Salsa Soko Pelchis, the Presidential Mansion
These days, the senate chamber had come to look small and shabby, for he was thinking more and more of the presidency, and of the magnificence of the Salsa Soko Pelchis, the Presidential Mansion. The living reality of the senate was but a poor and trifling thing compared with the grandeur of Heineman's ambitions. [EoH Ch5]
He never lingered long by the window, however, because the cold of the stone floor inevitably forced him to move on. While the climate of Islam Demaxus was generally warm, a peculiarly gripping cold seemed to settle into the stones of the Salsa Soko Pelchis by night.
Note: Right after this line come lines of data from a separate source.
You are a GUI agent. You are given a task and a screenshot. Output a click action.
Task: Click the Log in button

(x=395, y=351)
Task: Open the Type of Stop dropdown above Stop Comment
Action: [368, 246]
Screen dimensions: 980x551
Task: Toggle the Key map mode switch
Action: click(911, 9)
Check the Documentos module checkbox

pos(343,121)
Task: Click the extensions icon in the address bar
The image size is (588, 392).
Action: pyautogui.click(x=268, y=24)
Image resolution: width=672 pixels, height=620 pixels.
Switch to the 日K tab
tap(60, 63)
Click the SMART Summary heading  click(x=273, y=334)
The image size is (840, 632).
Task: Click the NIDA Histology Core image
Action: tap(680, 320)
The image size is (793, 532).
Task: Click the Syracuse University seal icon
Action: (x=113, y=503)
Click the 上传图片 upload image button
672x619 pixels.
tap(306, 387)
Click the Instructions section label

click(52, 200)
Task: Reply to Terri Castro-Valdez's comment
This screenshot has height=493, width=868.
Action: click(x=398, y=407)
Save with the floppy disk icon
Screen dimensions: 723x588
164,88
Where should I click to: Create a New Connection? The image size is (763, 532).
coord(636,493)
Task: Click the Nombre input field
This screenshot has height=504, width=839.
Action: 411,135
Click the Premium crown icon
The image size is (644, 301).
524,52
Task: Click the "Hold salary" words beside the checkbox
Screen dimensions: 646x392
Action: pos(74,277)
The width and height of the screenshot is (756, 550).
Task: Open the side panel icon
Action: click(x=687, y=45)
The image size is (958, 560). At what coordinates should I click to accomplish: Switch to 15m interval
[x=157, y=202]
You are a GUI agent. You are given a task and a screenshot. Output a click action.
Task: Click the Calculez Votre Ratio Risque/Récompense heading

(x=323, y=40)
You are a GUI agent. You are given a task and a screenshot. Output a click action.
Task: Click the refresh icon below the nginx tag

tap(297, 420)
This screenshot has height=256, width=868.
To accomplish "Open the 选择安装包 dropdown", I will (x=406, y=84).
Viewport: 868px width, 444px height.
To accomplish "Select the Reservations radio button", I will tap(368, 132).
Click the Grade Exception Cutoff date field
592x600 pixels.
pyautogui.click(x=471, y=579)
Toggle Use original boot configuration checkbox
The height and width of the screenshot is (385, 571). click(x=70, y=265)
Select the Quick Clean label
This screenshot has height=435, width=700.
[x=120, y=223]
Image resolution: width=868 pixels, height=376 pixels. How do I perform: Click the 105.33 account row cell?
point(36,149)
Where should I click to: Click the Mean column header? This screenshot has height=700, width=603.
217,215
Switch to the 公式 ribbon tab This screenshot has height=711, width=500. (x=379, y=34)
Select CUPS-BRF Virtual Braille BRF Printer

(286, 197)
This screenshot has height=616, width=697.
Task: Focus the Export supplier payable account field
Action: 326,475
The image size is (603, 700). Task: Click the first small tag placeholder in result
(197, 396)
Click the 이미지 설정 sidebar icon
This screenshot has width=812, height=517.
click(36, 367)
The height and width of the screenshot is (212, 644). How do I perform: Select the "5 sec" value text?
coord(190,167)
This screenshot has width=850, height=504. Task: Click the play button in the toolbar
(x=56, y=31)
This was, said some, a consequence of the art of the Balancers, the Masons of Chalakanesia's classical period whose surpassing excellence in construction was proved by the fact that this building, one of the greatest of their works, had stood for centuries without needing so much as half a morning's repair work.
Excellent, certainly - but cold. And Heineman did not like to wear slippers against that cold, since he trusted his bare feet better. He had a positive horror of slipping on the smooth stone floors and breaking his head, a horror which was enforced by the fact that he had repeated dreams which suggested that he would die in just that manner (if he was not first eaten by a giant carpet, or buried alive by a screaming avalanche of bright green broccoli). [NoP Ch1]
So Heineman went barefoot and coldfoot down the corridor. And a long way it was, for it was a full hundred paces to the Presidential Toilet. The Salsa Soko Pelchis, the Presidential Mansion, was vast, and ancient, and inconvenient, and had exceedingly primitive plumbing. As Heineman had learnt shortly after assuming the presidency, all previous incumbents had kept a chamber pot in the bedroom, but he refused any such expedient. He had grown up in the House Jubiladilia, which had its own private spring, the waters of which were used (amongst other things) to power flush toilets, and he had a horror of the notion of sharing his bedroom with a bowl of reeking urine and ordure.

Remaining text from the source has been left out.